Exercise instructions: Below are the records. Retype exactly the lines between the lines holding "Flipboard (628, 2562)" and "Colabora (712, 14)", inclusive.

Records for the task START

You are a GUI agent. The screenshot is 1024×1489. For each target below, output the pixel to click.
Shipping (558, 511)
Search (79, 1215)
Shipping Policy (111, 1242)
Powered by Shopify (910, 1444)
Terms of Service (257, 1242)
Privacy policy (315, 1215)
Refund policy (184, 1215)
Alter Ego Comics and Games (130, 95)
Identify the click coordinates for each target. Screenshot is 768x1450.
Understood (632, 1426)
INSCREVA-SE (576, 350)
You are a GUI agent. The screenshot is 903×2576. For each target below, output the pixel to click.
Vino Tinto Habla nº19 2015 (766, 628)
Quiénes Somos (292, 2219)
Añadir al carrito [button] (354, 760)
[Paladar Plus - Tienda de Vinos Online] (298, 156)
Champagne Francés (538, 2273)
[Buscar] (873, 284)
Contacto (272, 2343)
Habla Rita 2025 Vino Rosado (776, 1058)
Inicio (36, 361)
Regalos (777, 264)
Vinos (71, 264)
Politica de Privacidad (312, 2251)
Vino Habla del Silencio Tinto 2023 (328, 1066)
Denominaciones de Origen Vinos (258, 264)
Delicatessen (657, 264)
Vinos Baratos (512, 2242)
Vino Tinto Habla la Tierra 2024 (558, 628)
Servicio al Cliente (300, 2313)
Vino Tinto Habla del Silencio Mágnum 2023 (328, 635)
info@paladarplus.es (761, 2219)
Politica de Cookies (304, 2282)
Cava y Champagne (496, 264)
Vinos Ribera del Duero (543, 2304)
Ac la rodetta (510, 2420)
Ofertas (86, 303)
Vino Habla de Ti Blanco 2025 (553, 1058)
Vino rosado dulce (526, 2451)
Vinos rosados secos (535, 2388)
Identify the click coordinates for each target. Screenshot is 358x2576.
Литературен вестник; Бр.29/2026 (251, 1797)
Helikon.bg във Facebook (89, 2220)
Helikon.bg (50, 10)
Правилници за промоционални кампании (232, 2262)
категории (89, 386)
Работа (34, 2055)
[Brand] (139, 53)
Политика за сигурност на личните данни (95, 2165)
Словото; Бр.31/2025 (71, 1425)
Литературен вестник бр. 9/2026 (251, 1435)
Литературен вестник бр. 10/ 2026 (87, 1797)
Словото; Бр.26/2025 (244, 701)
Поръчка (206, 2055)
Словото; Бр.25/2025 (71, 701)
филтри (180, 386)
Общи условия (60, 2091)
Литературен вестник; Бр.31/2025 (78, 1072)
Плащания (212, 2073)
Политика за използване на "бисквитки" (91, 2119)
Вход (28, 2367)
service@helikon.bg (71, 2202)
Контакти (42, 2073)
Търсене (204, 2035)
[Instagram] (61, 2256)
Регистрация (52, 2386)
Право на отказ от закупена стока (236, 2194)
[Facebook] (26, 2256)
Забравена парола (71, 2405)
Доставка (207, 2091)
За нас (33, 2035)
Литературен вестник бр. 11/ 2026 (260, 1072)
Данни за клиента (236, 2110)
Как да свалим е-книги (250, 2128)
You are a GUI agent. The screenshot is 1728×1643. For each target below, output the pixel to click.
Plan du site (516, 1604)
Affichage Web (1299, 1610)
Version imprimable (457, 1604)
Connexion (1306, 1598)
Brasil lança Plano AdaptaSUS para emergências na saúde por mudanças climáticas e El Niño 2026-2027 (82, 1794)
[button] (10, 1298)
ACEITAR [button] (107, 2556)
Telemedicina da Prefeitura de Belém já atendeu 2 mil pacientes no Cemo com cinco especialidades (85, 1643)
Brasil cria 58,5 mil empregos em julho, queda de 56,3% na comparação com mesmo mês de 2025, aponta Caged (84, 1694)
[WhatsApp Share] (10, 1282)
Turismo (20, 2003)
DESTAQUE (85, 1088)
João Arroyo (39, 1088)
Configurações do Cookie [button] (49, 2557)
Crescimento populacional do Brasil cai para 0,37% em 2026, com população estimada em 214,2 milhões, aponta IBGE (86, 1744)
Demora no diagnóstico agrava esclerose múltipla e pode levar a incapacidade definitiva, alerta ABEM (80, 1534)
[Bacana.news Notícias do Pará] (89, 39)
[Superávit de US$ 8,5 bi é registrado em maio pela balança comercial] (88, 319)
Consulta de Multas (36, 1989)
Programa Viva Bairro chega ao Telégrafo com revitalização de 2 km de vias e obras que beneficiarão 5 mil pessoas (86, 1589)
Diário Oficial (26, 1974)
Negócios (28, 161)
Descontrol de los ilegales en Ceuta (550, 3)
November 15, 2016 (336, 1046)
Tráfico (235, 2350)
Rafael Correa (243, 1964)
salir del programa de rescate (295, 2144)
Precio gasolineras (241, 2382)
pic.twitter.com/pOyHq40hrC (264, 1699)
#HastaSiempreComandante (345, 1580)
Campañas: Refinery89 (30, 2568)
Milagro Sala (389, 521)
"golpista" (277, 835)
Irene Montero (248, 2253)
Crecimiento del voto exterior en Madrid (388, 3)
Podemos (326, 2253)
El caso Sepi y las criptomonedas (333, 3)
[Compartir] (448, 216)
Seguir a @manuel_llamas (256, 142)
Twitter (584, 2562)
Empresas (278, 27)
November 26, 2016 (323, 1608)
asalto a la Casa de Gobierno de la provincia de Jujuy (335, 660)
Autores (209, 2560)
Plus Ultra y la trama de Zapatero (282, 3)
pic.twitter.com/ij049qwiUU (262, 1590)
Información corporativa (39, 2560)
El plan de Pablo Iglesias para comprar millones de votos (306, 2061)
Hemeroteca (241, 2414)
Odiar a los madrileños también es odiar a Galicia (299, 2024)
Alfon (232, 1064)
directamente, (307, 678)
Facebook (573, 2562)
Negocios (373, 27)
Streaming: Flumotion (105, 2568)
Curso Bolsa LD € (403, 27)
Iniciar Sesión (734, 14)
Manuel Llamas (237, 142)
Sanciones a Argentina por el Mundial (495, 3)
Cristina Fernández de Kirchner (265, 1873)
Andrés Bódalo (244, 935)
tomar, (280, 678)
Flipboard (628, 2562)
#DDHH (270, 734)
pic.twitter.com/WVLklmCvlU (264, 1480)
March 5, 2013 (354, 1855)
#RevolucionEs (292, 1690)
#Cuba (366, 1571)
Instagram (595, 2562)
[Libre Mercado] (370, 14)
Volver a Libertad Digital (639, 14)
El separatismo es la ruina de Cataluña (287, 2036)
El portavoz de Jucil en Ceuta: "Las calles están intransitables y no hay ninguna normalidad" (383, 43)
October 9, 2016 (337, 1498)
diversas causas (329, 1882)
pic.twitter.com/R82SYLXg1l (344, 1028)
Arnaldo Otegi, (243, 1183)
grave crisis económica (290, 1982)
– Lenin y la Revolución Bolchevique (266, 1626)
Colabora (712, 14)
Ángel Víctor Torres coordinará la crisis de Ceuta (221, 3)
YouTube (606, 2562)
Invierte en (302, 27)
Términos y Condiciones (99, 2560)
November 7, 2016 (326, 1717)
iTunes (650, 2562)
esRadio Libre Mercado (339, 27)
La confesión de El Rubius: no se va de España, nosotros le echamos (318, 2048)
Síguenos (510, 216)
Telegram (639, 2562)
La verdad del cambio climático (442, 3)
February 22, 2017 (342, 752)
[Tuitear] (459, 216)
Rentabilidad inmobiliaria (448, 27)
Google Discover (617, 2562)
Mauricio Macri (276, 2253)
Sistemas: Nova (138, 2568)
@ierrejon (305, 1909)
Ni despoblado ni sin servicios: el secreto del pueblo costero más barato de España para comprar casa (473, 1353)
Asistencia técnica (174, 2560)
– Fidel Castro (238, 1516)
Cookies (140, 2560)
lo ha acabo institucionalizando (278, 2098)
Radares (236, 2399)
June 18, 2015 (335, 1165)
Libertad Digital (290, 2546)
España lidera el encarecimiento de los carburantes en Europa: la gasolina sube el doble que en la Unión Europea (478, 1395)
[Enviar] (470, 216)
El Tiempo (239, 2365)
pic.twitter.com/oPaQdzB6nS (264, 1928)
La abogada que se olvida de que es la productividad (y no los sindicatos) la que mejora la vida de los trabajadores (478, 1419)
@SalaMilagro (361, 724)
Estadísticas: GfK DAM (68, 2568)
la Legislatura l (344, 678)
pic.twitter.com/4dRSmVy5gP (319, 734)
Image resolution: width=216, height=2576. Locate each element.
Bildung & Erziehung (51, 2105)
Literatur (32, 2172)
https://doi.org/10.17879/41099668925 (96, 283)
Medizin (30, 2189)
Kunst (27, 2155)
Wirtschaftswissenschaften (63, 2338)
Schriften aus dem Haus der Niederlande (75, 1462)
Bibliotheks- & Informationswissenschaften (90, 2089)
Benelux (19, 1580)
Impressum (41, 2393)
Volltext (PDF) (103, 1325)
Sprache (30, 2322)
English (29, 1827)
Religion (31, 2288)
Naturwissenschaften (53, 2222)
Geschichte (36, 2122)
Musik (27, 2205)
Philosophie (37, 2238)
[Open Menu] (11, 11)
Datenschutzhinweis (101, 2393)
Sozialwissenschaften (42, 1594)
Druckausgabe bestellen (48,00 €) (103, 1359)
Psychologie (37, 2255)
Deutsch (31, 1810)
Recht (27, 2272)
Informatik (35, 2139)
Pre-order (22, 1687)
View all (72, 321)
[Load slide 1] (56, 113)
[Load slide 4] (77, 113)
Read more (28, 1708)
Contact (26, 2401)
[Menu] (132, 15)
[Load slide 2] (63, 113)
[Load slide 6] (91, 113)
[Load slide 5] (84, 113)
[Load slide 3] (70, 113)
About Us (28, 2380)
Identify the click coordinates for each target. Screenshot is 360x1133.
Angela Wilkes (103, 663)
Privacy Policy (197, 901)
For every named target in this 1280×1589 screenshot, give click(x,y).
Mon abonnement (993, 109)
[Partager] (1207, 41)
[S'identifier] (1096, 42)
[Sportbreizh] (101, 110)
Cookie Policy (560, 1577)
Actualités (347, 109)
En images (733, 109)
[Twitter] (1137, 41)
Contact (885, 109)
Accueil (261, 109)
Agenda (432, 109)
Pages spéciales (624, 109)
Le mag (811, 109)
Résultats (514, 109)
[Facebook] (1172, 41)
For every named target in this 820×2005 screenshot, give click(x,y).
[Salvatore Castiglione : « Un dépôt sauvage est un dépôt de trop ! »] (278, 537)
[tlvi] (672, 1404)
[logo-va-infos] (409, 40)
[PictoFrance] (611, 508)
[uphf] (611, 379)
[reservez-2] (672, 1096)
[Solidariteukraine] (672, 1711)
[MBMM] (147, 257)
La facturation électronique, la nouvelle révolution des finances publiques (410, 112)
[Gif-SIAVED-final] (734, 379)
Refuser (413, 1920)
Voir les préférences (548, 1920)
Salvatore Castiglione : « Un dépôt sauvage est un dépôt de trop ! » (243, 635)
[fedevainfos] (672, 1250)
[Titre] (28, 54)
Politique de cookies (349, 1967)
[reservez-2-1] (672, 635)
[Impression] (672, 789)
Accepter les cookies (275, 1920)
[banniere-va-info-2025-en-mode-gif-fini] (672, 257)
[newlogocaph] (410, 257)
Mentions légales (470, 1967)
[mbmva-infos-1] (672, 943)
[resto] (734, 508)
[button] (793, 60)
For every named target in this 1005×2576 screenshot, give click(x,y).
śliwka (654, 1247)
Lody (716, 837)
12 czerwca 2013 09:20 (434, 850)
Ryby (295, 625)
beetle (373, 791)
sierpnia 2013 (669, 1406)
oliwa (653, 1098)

Records for the task END

Task result:
Flipboard (628, 2562)
#DDHH (270, 734)
pic.twitter.com/WVLklmCvlU (264, 1480)
March 5, 2013 (354, 1855)
#RevolucionEs (292, 1690)
#Cuba (366, 1571)
Instagram (595, 2562)
[Libre Mercado] (370, 14)
Volver a Libertad Digital (639, 14)
El separatismo es la ruina de Cataluña (287, 2036)
El portavoz de Jucil en Ceuta: "Las calles están intransitables y no hay ninguna normalidad" (383, 43)
October 9, 2016 (337, 1498)
diversas causas (329, 1882)
pic.twitter.com/R82SYLXg1l (344, 1028)
Arnaldo Otegi, (243, 1183)
grave crisis económica (290, 1982)
– Lenin y la Revolución Bolchevique (266, 1626)
Colabora (712, 14)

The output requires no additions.